The scientific focus of Arctic SIZE
Nowhere is global climate change greater than in the ice-covered waters of the High North with climate feedbacks impacting human living conditions of the entire northern hemisphere. The Arctic Seasonal Ice Zone (SIZ), arguably the region in which the direct effects are at its strongest, is the main focus of the group. In order to promote ecosystem understanding of the SIZ, the group has a distinct pan-Arctic research strategy. Also, the group scores very high in supplementary sectors of priority such as international cooperation, research-based education and communication to the public. They are working on a large variety of organisms, spanning from bacteria and plankton up to benthic animals, fish and sea birds in ice-covered waters. The main ambition of the group is to provide the best knowledge and the most comprehensive understanding of the SIZ in the northern Barents Sea, Svalbard and the adjacent deep Polar Ocean, thus supporting the aspiration of UiT to become a world leader for the Arctic region.
The group converges on the function of marine Arctic ecosystems, biodiversity and biogeochemical cycling. The world is turning its attention towards the High North where Norway, and in particular UiT, has key interests to pursue our central role within research, education and ecosafe resource development. The hitherto ice-covered Arctic Ocean rapidly develops into a periodically ice-free “new” ocean where the circumpolar SIZ belt, today associated to the shelves, spreads out over the expanse the Arctic Ocean core region.
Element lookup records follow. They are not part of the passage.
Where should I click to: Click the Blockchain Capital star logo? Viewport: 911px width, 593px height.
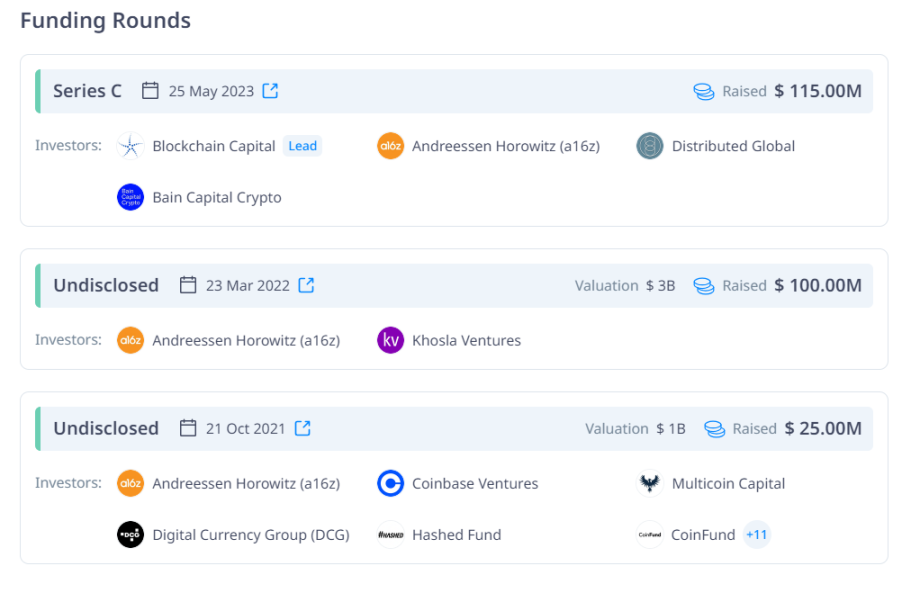(130, 146)
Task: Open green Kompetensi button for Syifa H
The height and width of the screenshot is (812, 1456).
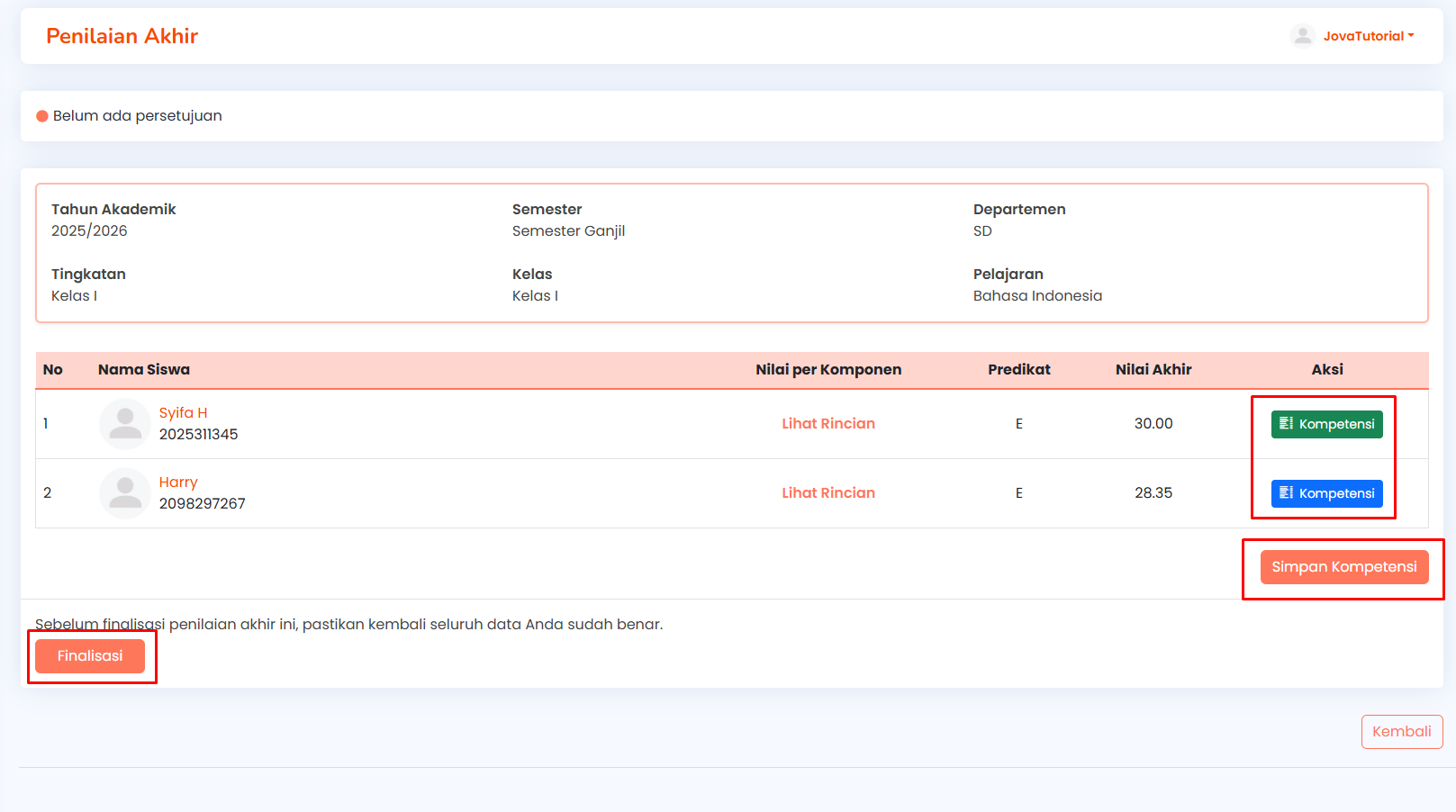Action: [x=1327, y=424]

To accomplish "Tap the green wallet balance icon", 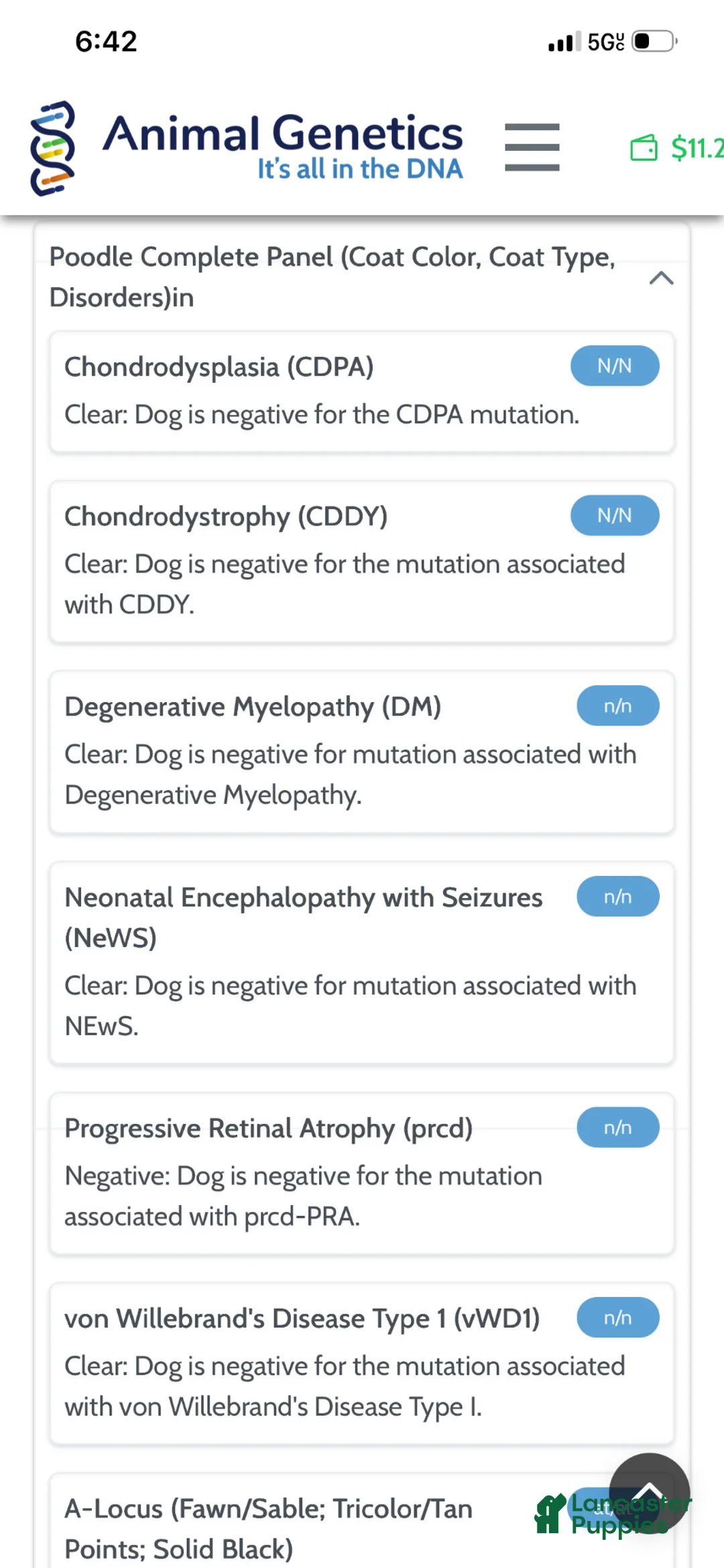I will [x=644, y=148].
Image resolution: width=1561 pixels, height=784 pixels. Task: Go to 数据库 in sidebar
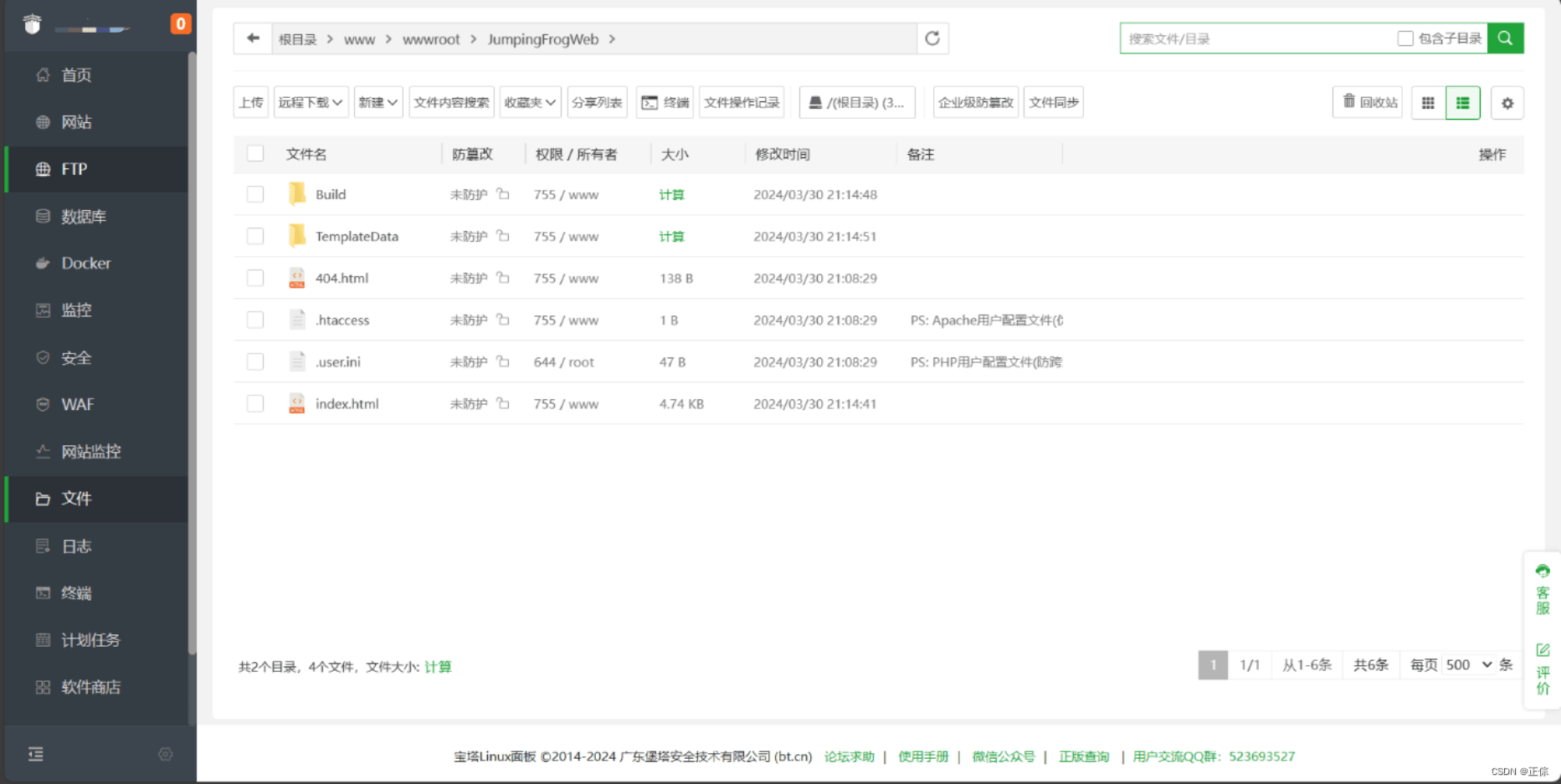coord(83,217)
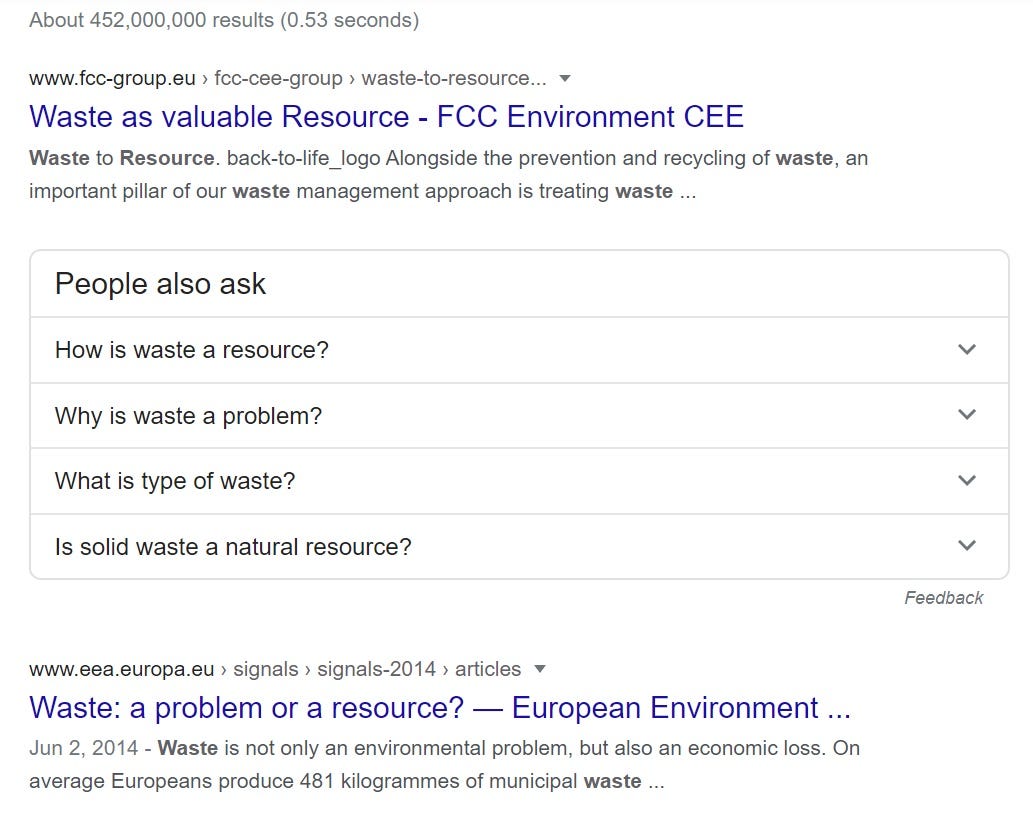Expand chevron for Why is waste a problem
The width and height of the screenshot is (1033, 819).
coord(966,414)
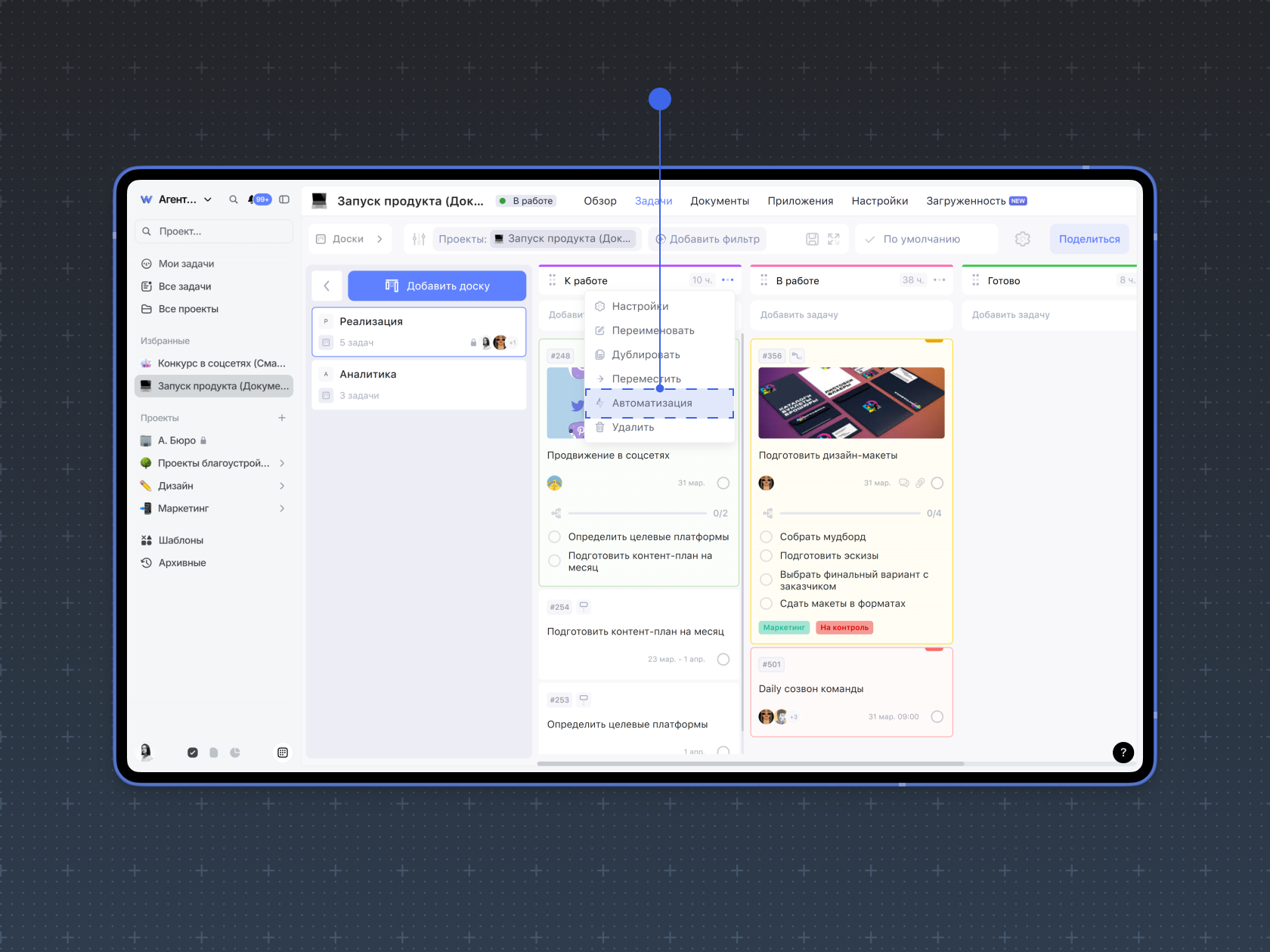Toggle the sidebar panel layout icon
Screen dimensions: 1270x952
point(284,199)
This unprecedented ecological scenario has to be sustainably managed in light of biological resources, oil/gas development, tourism and shipping. Norway’s knowledge-based resource management prevents economic activity until the ecological knowledge base is provided. Its position in the High North suggests that UiT has a particular responsibility to provide a base for sustainable development (e.g. fisheries, bioprospecting) and technological solutions in ice-covered regions (e.g. SIOS, ArcticABC) in the “new Arctic Ocean”. Thanks to the group’s international dedication it is involved in a suite of projects around the Arctic Ocean perimeter.